Leading the Future was established in August 2025, backed by major funders including a16z, OpenAI President Greg Brockman, Perplexity, and Palantir co-founder Joe Lonsdale. It currently holds about $70 million in cash and has deployed resources in primaries across New York, Texas, Illinois, and other states. spokesperson Jesse Hunt emphasized: “A unified national framework can prevent conflicting state laws and impact our ability to win in the AI race.”

Notably, Anthropic has taken a different route—investing $20 million in February 2026 into the super PAC Public First Action, which supports “more stringent AI regulation,” openly clashing with OpenAI-led Leading the Future, creating internal divisions in the AI lobbying front.

Recognition gap: NRA 48%, Fairshake only 3%

Spending a lot of money doesn’t mean voters know you. Polls show that 48% of Americans have heard of the NRA (National Rifle Association), 36% of Planned Parenthood Action Fund, and 29% of oil and gas industry-related PACs—yet Fairshake’s national recognition is only 3%, and Leading the Future just 9%.

An even larger recognition mismatch is that 29% of Americans mistakenly believe that the oil and gas industry is the “biggest spender” in this midterm election, rather than crypto or AI. This means that even though Fairshake and Leading the Future are becoming disruptive forces in 2026 election finance, most voters remain unaware—short-term, a shield; long-term, a double-edged sword.

Former Ohio Republican Congressman Jim Renacci sees this clearly: “Before people realize where the money is coming from, they won’t judge. But I do think if they see someone is supported by crypto, it’s always going to be an issue. Honestly, the people I’ve talked to in Ohio don’t understand crypto; most say they’re uncomfortable with it.”

Democratic attack angle: weaponizing spending itself

For opponents, this poll provides excellent political ammunition. Democratic Senator Chris Murphy openly stated on X: “The best strategy for Democrats is to frame this spending as an issue. People don’t want AI companies to dominate their culture and economy. They don’t trust crypto.”

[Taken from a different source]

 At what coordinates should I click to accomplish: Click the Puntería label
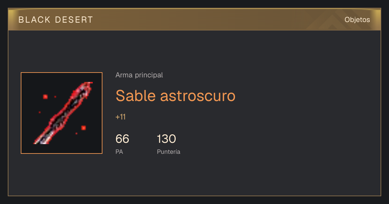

41% of respondents believe special interest groups have “too much influence” on U.S. politics, only 23% say “about right,” and 12% think “too little”—this figure shows that “who is paying for politicians” is itself a mobilizable issue, and the high-profile spending of crypto and AI PACs effectively hands the target to opponents.

CLARITY Act: the final battleground, outcome still uncertain

One core policy goal of crypto super PACs is to push the Senate’s “Digital Asset Market Structure Act” (CLARITY Act) through. On May 2, 2026, Senators Tim Tillis and Angela Alsobrooks reached a compromise on stablecoin yields, prohibiting yields comparable to bank deposit rates but allowing “genuine business activities.” Coinbase, Circle immediately expressed support, urging the banking committee to proceed with detailed review. If the May committee review goes smoothly, the bill could pass before Congress’s recess in July, but Galaxy Research estimates the chance of formal enactment this year at about 50/50, relatively low.

Former NRSC Executive Director Jason Thielman candidly discussed the AI PAC’s approach: “A lot of work is needed to make voters fully understand how serious the national security threat is if we don’t beat China in the AI race. The industry must continue to invest actively.” This statement precisely highlights the industry’s dilemma—they’re playing the geopolitics card, but voters are more concerned about their jobs being taken by AI and whether crypto platforms are more unreliable than banks. Spending money can buy candidates, but it cannot buy voter trust—that’s the most difficult math problem for 2026.